Common sense practices keep your kids safe most of the time. Just about everyone uses computers either at work, at home, or both. We have anti-malware software and firewalls. Everyone should know about password security and phishing scams. Your bank will never ask you for your password in emails or messages. If all else fails, just turn the computer off, right?
We’re used to viewing the internet as a portal, something we can restrict access to. However, there are threats parents may not be aware of. Beyond the potential for exposure to adult imagery or cyber-bullying, there are concerns ranging from child-identity theft to abduction. The following practices will help parents defend their families from technology threats in the modern age.

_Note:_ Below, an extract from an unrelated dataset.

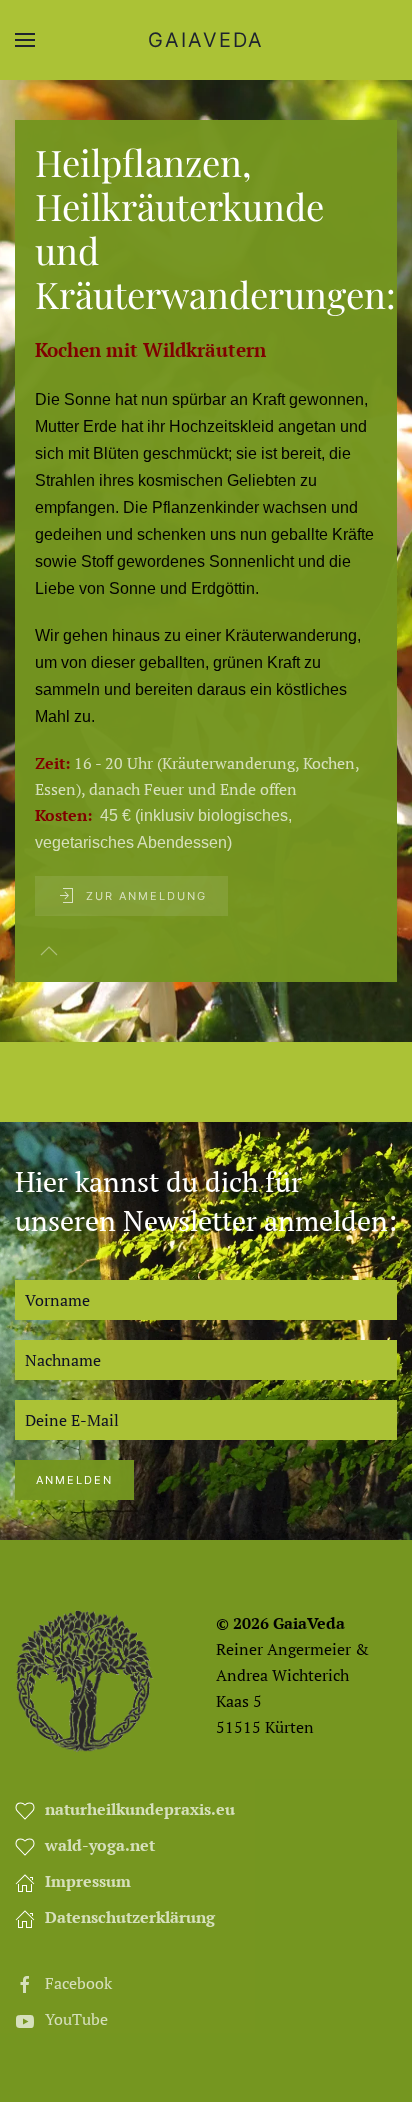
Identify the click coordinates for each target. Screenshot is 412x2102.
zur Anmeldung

1. Keep your information safe. This goes beyond using secure passwords and backing-up your files. Someone who wants to hurt your family doesn’t care about tax returns. Ask 10 children what they want to be when they grow up and, chances are, a few are gonna say “A YouTuber.” When we live-stream, or give out our location in real-time status updates, we’re advertising our location to anyone who cares to know. Not every criminal is trying to abduct your children; some just want to know when you won’t be home. Make sure kids are only live-streaming when there are adults present, and refrain from posting status updates that let the world know that nobody’s home.
2. Be an expert consumer. If there’s one thing I find terrifying, it’s hearing parents say things like “My 10 year-old knows more about these gadgets than I do.” Devices are getting smarter, many toys have built-in connectivity to Wi-Fi, Bluetooth, or RF. The FBI suggests parents visit the website for every ‘smart’ toy/device your child has. Understand that devices with cameras and/or microphones featuring any wireless connectivity can be hacked. Conduct internet searches on each device to ensure there aren’t widely-known security issues.

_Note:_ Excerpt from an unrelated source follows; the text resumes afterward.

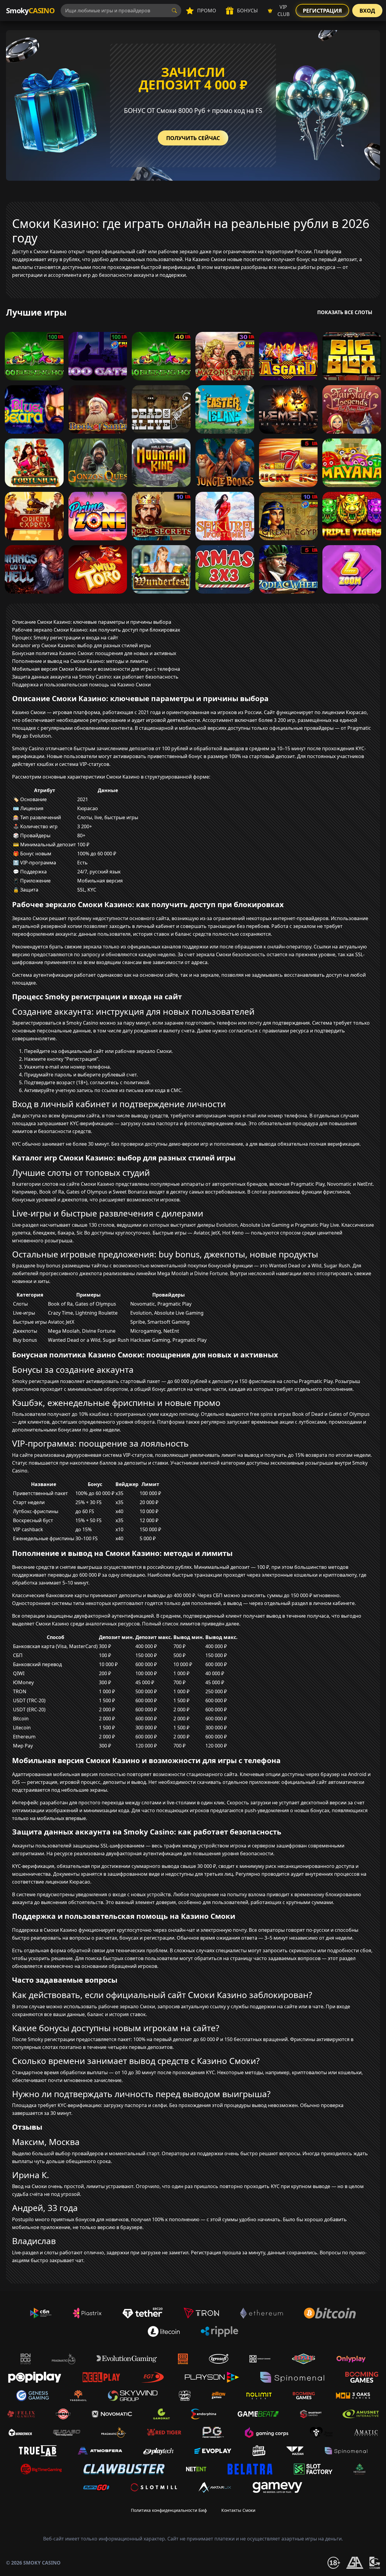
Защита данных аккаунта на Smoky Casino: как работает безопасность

3. Know the apps your kids access. You don’t have to invade your children’s privacy in order to help keep them safe online. Sit down with your children, periodically, and take a look at every single app on their devices. Ask your child how they use each app, and research the ones you aren’t familiar with. Test each app by downloading them on your own device and signing up for an account. Remember: apps that don’t require a phone number can be signed up for anonymously. Roblox, Yellow, and Periscope, are just a few apps that pedophiles have accessed to harm children. Other concerns include apps that don’t function the way you’d expect. For example, an app called “Calculator%” is a hidden-photo app on iOS.
We’re long past the days when our only concerns, as parents in the digital age, involved what our kids might be exposed to on the internet. Of course we’re worried our children are going to see things online that they aren’t mature enough to understand. We should also be worried that someone who wishes our family harm might know where our kids are at any given time.
An educated parent is a prepared one. Talk to your children about information security and use these best practices to keep your family safe.